RDKit实现了Butina聚类算法,基于文献 Unsupervised Database Clustering Based on Daylight's Fingerprint and Tanimoto Similarity: A Fast and Automated Way to Cluster Small and Large Data Sets', JCICS, 39, 747-750 (1999)

from rdkit import Chem
from rdkit.Chem import AllChem

def ClusterFps(fps,cutoff=0.2):
    from rdkit import DataStructs
    from rdkit.ML.Cluster import Butina

    # first generate the distance matrix:
    dists = []
    nfps = len(fps)
    for i in range(1,nfps):
        sims = DataStructs.BulkTanimotoSimilarity(fps[i],fps[:i])
        dists.extend([1-x for x in sims])

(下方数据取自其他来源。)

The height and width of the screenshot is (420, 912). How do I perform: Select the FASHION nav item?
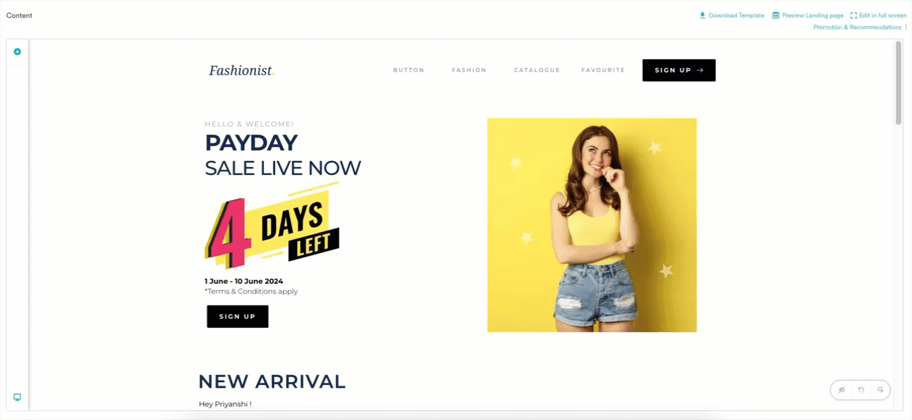click(x=469, y=70)
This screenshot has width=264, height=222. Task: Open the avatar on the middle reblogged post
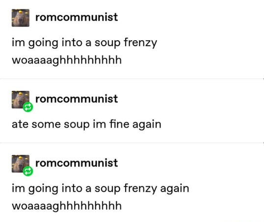click(21, 99)
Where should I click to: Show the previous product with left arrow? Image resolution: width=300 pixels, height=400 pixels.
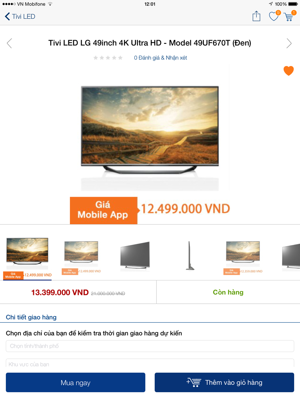click(x=9, y=43)
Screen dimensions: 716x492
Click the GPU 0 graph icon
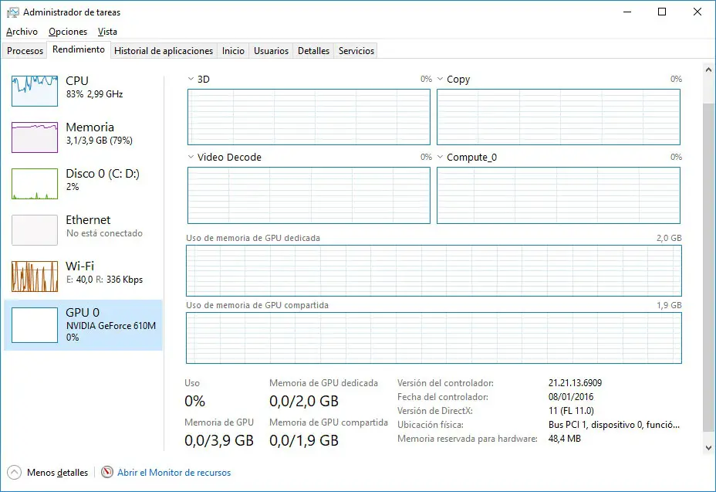(35, 325)
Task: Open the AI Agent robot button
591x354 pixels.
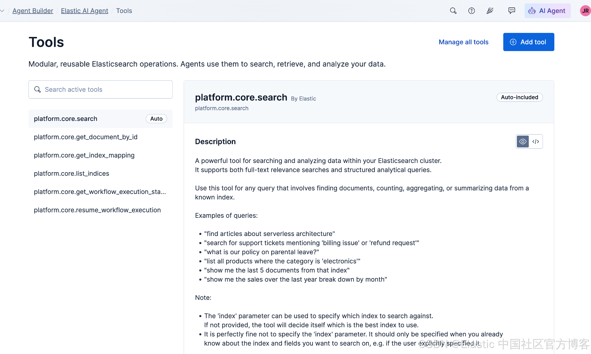Action: (547, 11)
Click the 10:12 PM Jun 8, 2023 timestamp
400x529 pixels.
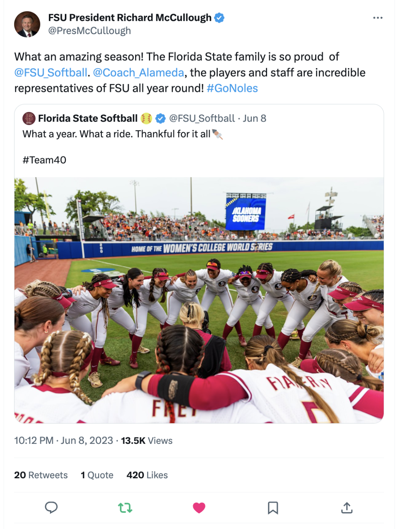(x=63, y=440)

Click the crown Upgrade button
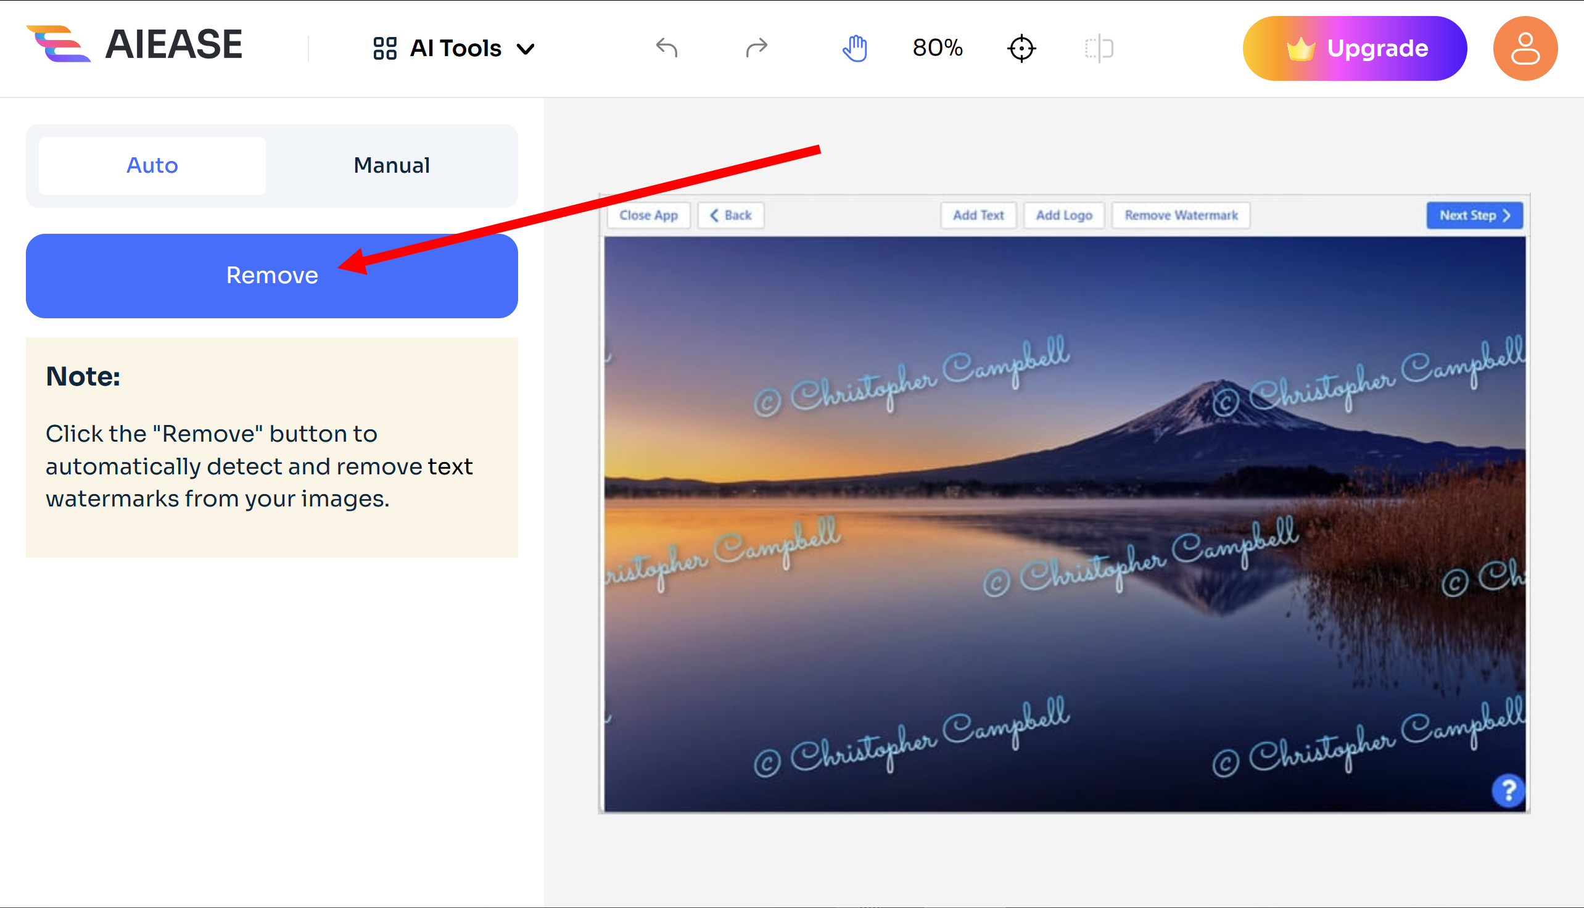(x=1355, y=49)
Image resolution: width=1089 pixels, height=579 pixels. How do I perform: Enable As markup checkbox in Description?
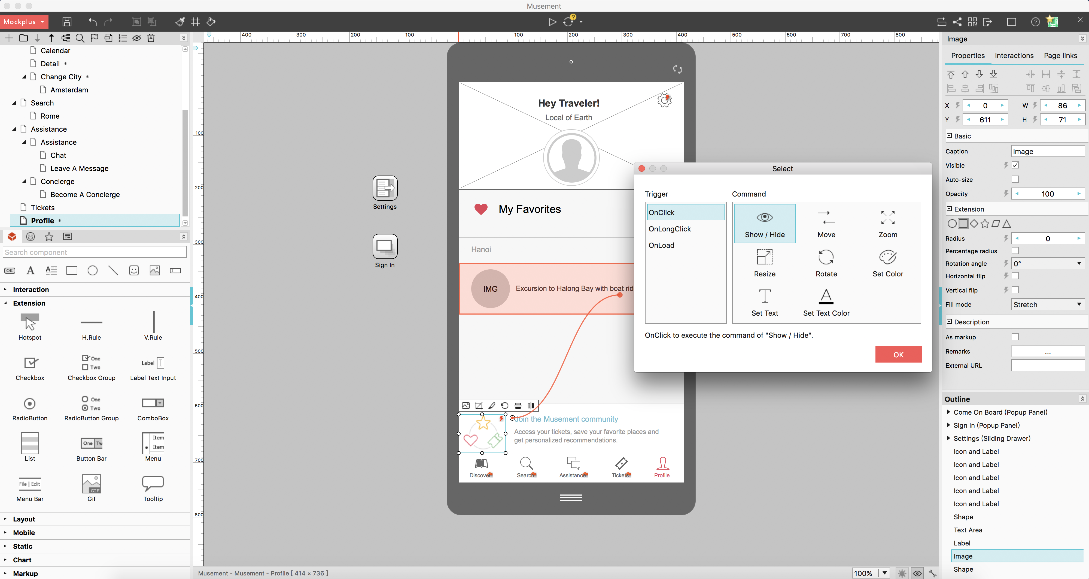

    # now cluster the data:
    cs = Butina.ClusterData(dists,nfps,cutoff,isDistData=True)
    return cs

定义函数后我们读取化合物

ms = [x for x in Chem.SDMolSupplier('ZINC_example.sdf')]
print (len(ms))
output: 10000

计算指纹并聚类，cutoff是指Tanimoto 相似度的阈值，差异度大于cutoff的化合物会被分到不同的类别中

fps = [AllChem.GetMorganFingerprintAsBitVect(x,2,1024) for x in ms
clusters=ClusterFps(fps,cutoff=0.4)

可视化结果看看，

print(clusters[100])
output: (553, 297, 547)

from rdkit.Chem import Draw
from rdkit.Chem.Draw import IPythonConsole
m1 = ms[553]
m2 = ms[297]
m3 = ms[547]
mols=(m1,m2,m3)
Draw.MolsToGridImage(mols)

图一、该类别下的三个分子

RDkit的聚类算法可以支持10万级别的化合物库，然而在内存为125 GB的服务器上测试20万分子的聚类时，可以看到随着聚类的时间增长，占用的内存也不停增加，最终在半个小时后，聚类20万分子由于内存溢出而崩溃。

2. ChemFP ( > 10 万化合物)

Chemfp 是一个商用的python库，但其中的免费版本也包含分子聚类功能，其ChemFP文档地址见链接。在python2.7的环境下，通过命令行安装chemFP 1.6.1免费版

# 创建python 2.7名为chemfp的环境
conda create -n chemfp python=2.7
#在该环节中安装所需python包
conda activate chemfp
python2.7 -m pip install chemfp
# 安装所需的RDkit支持,更早版本的也可以，例如RDKit 2013.03, RDKit 2016.09, RDKit 2017.03, RDKit 2017.09 (dev)
conda install  -C rdkit rdkit=2018.09.3

安装成功之后，就可以开始聚类了，我们准备文件test_100K_cluster.smi

# chemFP支持多种输入格式，这里采用SMILES的文件，包含index与SMILES两列
index=0，
with open ('test_100K_cluster.smi', 'w') as f:
    for smi in ZINC_list:
            f.write(smi+'\t'+ str(index) + '\n')
            index+=1

命令行中调用rdkit2fps模块将刚刚的smi文件转为指纹，采用MORGAN分子指纹，半径为2，结果存在test-mol.fps中

rdkit2fps test_100K_cluster.smi --morgan --radius 2 > test-mol.fps

真正开始聚类之前，我们下载一个聚类函数的脚本放在你的工作文件夹下。为防止下载链接失效，脚本内容也放在了文章最末。
命令行中运行该脚本。threshold = 0.6 可按项目需求调节，默认0.8

python taylor_butina.py --profile --threshold 0.6 test-mol.fps -o test-mol.clusters

输出的test-mol.cluster是一个文本文件，以我们在smi文件中赋予的index来展示聚类结果，该文本文件的后处理脚本请自行撰写。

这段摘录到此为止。